Одет я был безвкусно, будто нехотя. Ольга сияла новогодней ёлкой среди лета и тащила меня к машине. Моё тело вело себя настороженно. Почему-то щурилось, хотя уже темнело.
Мы в четыре глаза следили за странной компанией. А потом я увидел, что Орлик из-за пазухи вытащил пистолет и своей летящей поход направился навстречу, вышедшим из подъезда. Он почти перешёл на бег, вытянул руку и открыл огонь. Стрелял только в одну цель — в моё прежнее тело!
Я вышел из машины. Встал возле качелей. Меня интересовала она, потому что Орлик, проявив невиданную прыть, мгновенно скрылся из виду, а тело Кости Баженова бездыханно распласталось на асфальте.
Ольга сложила ладошки у подбородка. Она завывала и радовалась одновременно.
Бывший я — лежал на спине...
…Когда-то именно так представлялась моя смерть. Честно сказать, я видел ещё и продолжение — то есть похороны, когда меня несли в гробу. На кладбище играла музыка, родственники и случайные люди прощались с усопшим. Все ревели, рыдали, рвали на жопе волосы — ведя Я УМЕР… и я, жалея себя мёртвого, — и вот оно сбылось…
В одну минуту я понял, что судьба подарила мне новое тело и новую жизнь. Я живо увидел, как получаю российский паспорт и начинаю жить снова. Мысль играла наперегонки с чувствами и желаниями.
Я отошёл от «жигулёнка» метров на тридцать, оставив внутри своего пса. Блять!.. я совсем забыл о нём!
Развернувшись, я помчался назад к машине, краем глаза заметив нечто из прошлого; где-то сбоку, за кустами мелькнул лик Серёги Макеева. Я мог бы ущипнуть себя или дать пощёчину, чтобы прогнать фантом, но спешил выручить пса.
Собаки в машине не было. Мой Полкашка исчез!

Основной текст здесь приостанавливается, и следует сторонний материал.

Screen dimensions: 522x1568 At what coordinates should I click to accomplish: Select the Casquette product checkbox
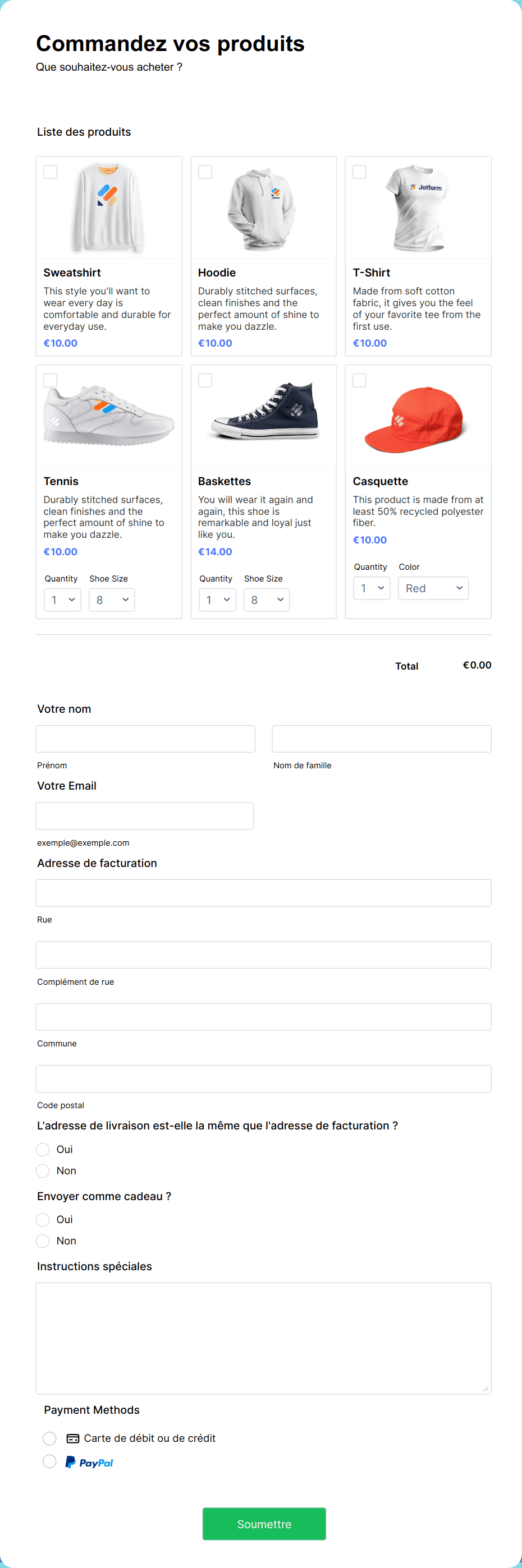(x=359, y=380)
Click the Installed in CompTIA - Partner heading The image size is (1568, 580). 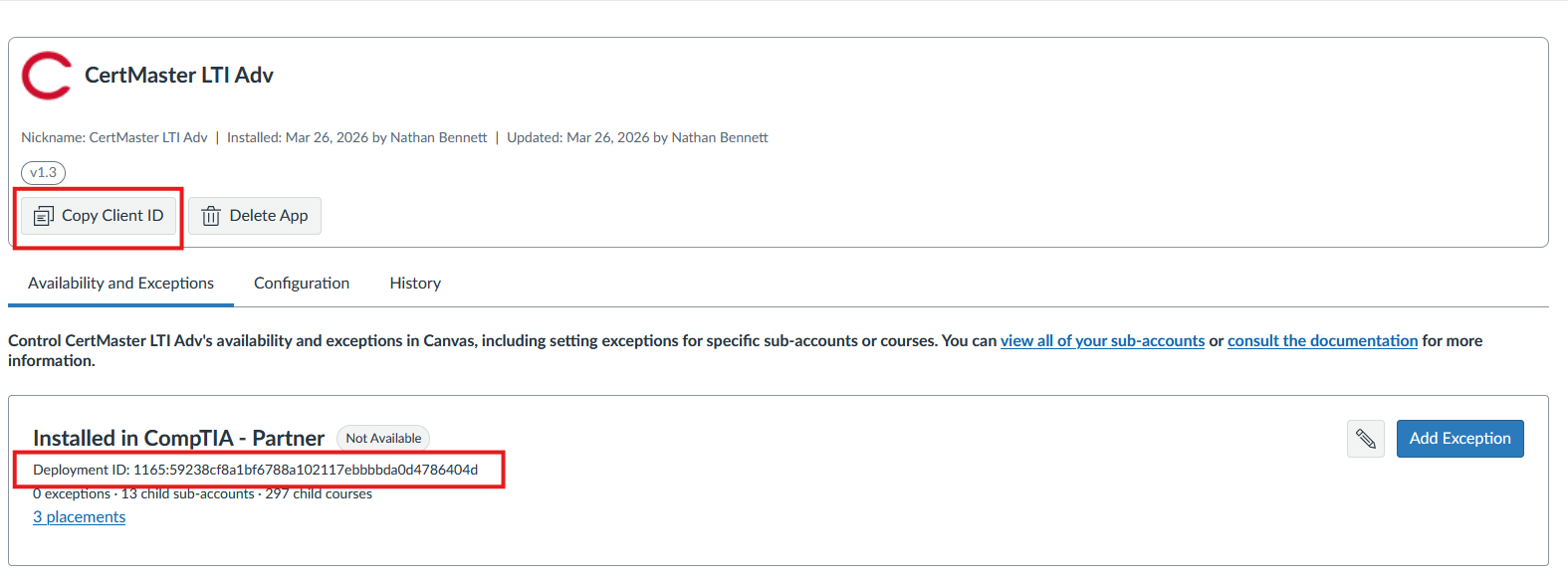click(x=178, y=439)
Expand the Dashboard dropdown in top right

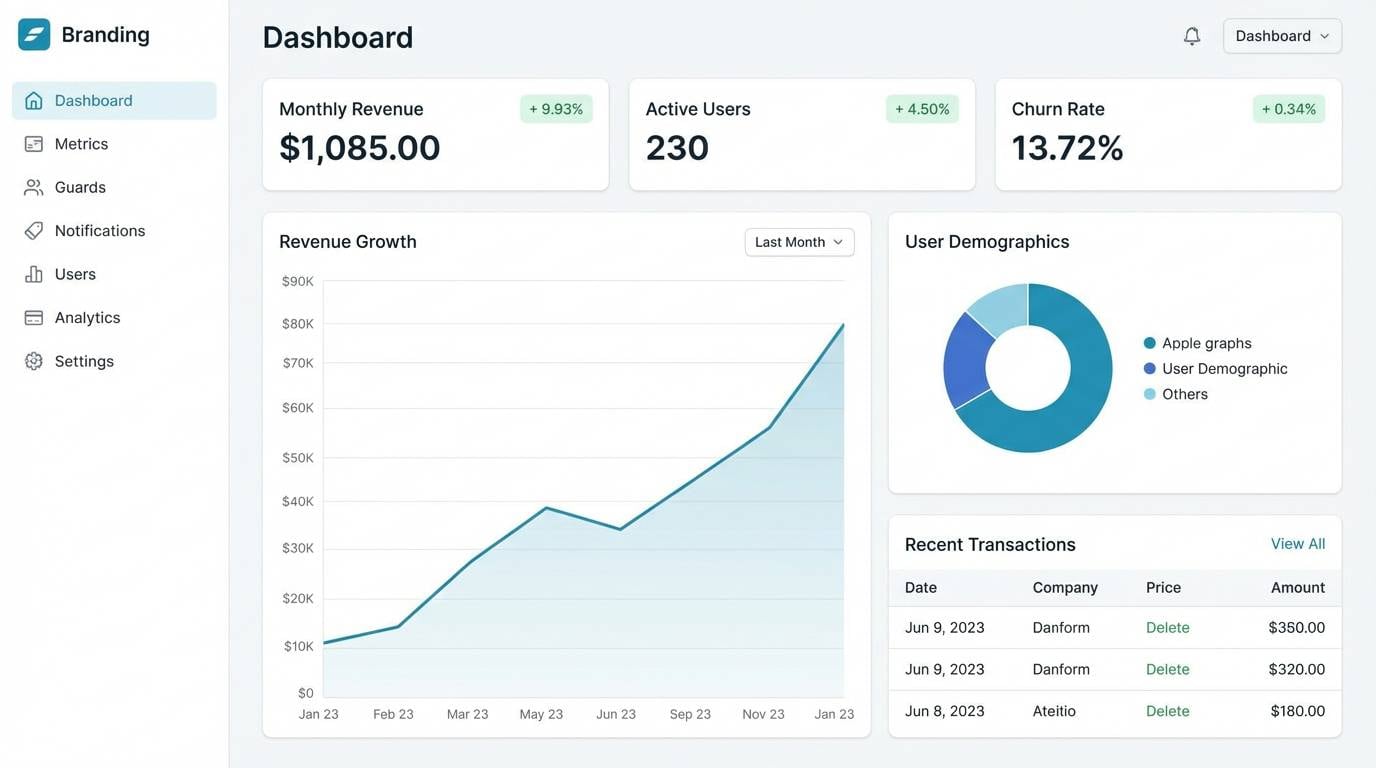pos(1281,35)
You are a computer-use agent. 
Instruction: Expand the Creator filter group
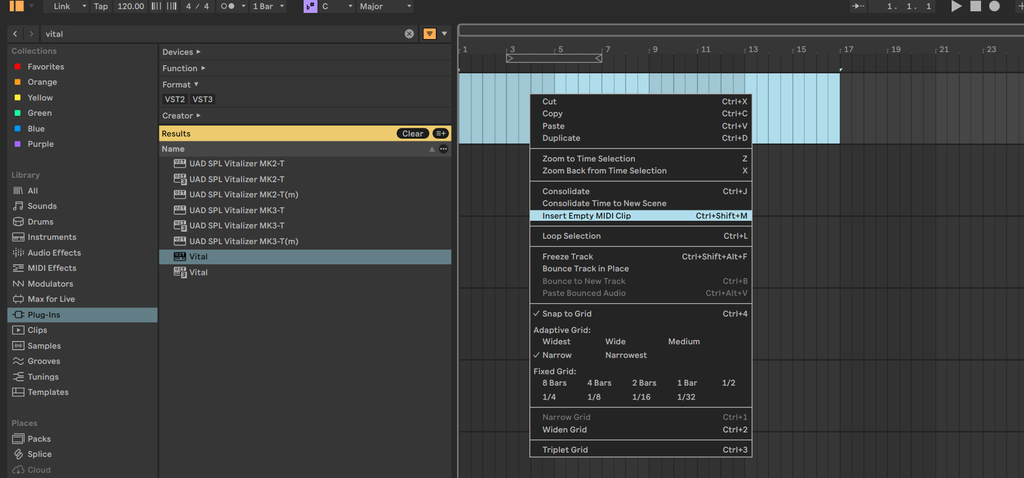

Я бросил взгляд направо, налево, в арку, заглянул под машину, выискивая своего друга. Я не знал, что делать, я торопился, оттого что человеку без документов нужно срочно скрыться с места убийства — потому что я уже слышал, как тревожно поют полицейские сирены.
Я сел в машину, завёл движок, стал выезжать со двора.
Ну, какая же я всё-таки тварь! Я поступил, как последняя сволочь! Я снова проклинал сам себя… но неожиданно увидел барбоса, а он смотрел на меня.
Остановившись, я открыл дверь и позвал его. Но псина даже не шелохнулась.
— Серёга, это ты? — почему-то спросил я.
Пёс завилял хвостом и звонко тявкнул.
— Прости меня, брат! — вырвалось из меня.
Он моргал добрыми, наивными глазами, и я понял, что призрак вселился в мою собаку — тот, что минутами ранее жил в теле Кости Баженова.
Может быть, завтра дух признается, кто он такой и что хочет от меня; возможно, он промолчит, поскольку желает мне мести, страшных мук и смерти, но оставить пса одного посреди каменных дворов, где даже нет вкусных помоек, я не мог ни за что — и снова окликнул его!
— Серый, ко мне! — заорал я.
Встряхнул ушами, пёс со всех лап сорвался с места и верным зверем влетел на переднее сиденье.
Он знал, что рядом со мной трудно, беспокойно, рисково, но безопасней места на земле не найти. И это правда, друзья! Потому что я просто счастливчик!